山里にありながら、リモートワークに必要な最先端の設備の他、雪国ならではの暖炉も備え付けられ、移住してきた働き手の受け皿になっています。このシェアオフィスの代表を務めるのが、10年前にこの地に移り住んだ赤塚良成さん(61)です。
赤塚さん:
「名古屋でソフトウェア開発会社をやっていまして、2000年くらいからほぼ仕事がリモート。IT業界は、コロナになる前からオンラインコミュニケーションは日常的だった」
5年前に完成したこの施設には、移住の先輩としての赤塚さんの経験が生かされています。
赤塚さん:
「(移住してきて)一番思ったのは郡上のことを知らなかった。実際来て知ることが多い。ここに集まった人も、郡上にいなかった人たちばかりなので、新しい事業ばかり」
見ず知らずの土地で暮らしていくために欠かせないのは人間関係。「HUB GUJO」は、移住者同士や地域の人も交えての交流を積極的に行うなど、コミュニティの拠点にもなっています。

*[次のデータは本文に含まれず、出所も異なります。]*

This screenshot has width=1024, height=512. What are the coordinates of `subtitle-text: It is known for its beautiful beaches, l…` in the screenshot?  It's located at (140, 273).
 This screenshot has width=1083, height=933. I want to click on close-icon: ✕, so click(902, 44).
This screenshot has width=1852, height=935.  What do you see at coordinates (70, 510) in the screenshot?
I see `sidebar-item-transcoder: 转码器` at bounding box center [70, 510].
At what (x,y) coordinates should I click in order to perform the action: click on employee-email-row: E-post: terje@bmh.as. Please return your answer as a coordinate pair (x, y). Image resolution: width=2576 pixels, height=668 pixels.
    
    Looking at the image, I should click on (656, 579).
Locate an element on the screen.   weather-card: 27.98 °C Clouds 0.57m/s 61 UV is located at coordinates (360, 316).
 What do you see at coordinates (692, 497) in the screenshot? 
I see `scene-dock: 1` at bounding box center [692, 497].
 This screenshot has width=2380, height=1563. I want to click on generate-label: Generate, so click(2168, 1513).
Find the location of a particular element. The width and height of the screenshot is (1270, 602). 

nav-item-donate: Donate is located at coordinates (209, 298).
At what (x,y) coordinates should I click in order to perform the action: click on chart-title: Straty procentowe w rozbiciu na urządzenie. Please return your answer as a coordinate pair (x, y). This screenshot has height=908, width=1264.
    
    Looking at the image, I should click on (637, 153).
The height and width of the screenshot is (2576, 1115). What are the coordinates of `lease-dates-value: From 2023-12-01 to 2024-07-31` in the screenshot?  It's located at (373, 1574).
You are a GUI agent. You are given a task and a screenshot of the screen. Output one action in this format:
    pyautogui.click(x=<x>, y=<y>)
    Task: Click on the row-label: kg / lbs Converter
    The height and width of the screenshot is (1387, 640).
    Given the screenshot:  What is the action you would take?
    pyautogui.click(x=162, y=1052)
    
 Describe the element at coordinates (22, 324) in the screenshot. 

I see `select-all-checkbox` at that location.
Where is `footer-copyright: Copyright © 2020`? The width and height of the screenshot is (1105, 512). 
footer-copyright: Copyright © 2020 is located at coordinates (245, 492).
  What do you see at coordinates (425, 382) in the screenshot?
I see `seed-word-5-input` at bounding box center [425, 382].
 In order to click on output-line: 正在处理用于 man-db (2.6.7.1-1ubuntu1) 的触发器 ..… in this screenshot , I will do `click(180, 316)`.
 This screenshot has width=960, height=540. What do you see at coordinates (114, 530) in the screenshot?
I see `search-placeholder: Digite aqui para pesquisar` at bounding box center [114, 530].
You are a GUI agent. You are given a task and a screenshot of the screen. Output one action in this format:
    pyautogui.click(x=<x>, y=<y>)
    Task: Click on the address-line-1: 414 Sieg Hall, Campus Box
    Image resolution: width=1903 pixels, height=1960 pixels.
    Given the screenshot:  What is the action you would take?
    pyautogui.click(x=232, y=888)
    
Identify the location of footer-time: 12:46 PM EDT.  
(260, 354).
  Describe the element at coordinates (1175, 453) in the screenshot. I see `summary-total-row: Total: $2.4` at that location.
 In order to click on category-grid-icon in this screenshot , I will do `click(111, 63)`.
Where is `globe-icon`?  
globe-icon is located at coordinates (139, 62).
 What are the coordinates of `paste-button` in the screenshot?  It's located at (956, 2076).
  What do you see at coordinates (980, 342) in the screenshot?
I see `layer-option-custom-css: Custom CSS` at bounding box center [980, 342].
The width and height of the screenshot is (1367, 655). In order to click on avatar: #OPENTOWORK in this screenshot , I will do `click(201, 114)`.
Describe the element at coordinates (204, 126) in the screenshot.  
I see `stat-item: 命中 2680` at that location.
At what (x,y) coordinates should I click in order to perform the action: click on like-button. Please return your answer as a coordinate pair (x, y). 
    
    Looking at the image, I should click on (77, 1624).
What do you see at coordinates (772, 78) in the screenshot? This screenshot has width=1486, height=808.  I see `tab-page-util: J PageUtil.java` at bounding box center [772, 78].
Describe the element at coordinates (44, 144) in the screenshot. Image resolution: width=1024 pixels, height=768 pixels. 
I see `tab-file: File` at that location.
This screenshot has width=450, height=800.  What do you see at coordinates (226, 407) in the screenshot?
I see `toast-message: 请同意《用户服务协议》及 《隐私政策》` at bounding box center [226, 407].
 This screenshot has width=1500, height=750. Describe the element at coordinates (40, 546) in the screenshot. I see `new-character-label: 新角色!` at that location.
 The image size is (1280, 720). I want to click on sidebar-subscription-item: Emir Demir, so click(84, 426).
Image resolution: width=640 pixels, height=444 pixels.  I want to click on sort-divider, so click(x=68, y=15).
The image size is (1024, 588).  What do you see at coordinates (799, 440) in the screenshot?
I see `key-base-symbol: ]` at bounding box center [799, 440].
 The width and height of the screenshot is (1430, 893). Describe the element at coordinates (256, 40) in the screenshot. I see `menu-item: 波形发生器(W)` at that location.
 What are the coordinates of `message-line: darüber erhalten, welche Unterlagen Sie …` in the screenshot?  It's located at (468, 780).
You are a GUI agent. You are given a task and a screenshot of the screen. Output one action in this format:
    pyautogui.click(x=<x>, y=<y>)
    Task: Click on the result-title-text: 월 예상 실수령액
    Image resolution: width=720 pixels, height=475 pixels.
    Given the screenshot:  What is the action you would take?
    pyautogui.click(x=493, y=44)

この日開催されたのは、人口を少しでも増やし経済を活性化させたいと岐阜県とタッグを組んで行ったオンライン説明会。
赤塚さん(オンライン説明会で):
「こちらがコミュニティースペースといって、卓球台とかドラムセットも自由に使っていただいています」
郡上市への移住に興味があるものの、新型コロナの感染拡大で実際に訪れての見学ができない人のために、暮らしの基盤の整え方や、地域の魅力、ライフスタイルなどを顔の見える形で説明しました。
参加者の女性:
「田舎って、違うところから来た人にウェルカムでないこともあるのかな…。(でも)郡上市はすごく受け入れてくれるんだと思いました」
コロナに翻弄され2年、都市を離れ移住を検討する人をいかに呼び込むか、模索は続いています。